WHAT IS REQUIRED: Reading the records below, how many lines contain "size"? Respond with a number and nothing else.

DATA TO PROCESS START

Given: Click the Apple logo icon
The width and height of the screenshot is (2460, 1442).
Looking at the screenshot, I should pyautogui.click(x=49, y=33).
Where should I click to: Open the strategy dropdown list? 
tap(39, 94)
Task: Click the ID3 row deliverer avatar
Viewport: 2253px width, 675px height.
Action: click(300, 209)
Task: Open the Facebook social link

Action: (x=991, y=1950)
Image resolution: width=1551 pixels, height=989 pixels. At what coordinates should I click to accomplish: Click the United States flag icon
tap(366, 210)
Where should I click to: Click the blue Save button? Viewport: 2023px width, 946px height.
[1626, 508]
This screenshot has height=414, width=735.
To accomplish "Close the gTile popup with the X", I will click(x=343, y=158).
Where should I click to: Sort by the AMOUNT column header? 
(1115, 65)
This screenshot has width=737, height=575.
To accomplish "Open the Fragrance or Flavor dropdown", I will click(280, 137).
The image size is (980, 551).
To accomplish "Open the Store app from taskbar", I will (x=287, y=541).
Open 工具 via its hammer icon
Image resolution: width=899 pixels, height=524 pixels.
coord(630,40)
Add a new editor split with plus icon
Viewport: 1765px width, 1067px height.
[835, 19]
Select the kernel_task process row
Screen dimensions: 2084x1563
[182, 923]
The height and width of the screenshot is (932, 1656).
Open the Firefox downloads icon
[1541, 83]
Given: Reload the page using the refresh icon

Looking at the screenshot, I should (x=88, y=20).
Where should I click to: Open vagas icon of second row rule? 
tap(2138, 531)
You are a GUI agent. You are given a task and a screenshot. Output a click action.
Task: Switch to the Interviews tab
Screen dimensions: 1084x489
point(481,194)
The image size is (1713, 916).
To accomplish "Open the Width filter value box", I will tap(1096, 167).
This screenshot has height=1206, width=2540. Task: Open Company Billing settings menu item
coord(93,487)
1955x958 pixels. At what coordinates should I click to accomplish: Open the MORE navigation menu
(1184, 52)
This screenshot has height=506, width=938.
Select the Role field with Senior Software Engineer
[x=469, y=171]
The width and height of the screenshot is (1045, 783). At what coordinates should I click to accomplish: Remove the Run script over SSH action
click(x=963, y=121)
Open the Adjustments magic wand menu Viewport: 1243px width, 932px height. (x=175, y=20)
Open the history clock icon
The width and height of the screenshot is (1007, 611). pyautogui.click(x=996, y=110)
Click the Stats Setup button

DATA TO PROCESS END

ANSWER FOR THE TASK: 2